Collected data
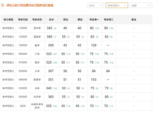Click the 备注 column header
Screen dimensions: 153x113
(x=134, y=19)
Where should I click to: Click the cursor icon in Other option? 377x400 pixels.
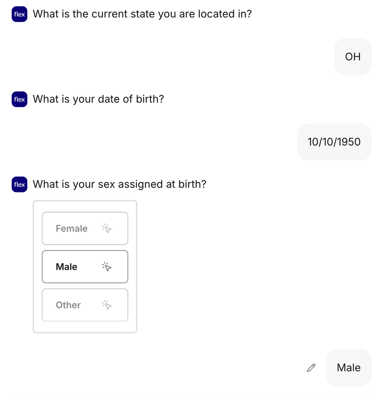(107, 305)
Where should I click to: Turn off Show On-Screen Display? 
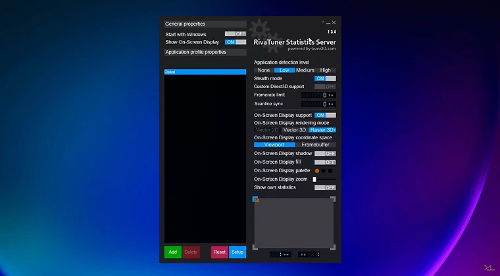235,42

▸ HOW TO COMPLETE THIS TASK
Only the lines from the one that contains "Where should I click to: Click" to the end of the records, inclusive, are to be quoted exactly, with pictures excluded.

▸ OUTPUT FOR THIS EXERCISE
Where should I click to: Click the cursor icon in Other option? 377x400 pixels.
(107, 305)
Where should I click to: Turn off Show On-Screen Display? 
235,42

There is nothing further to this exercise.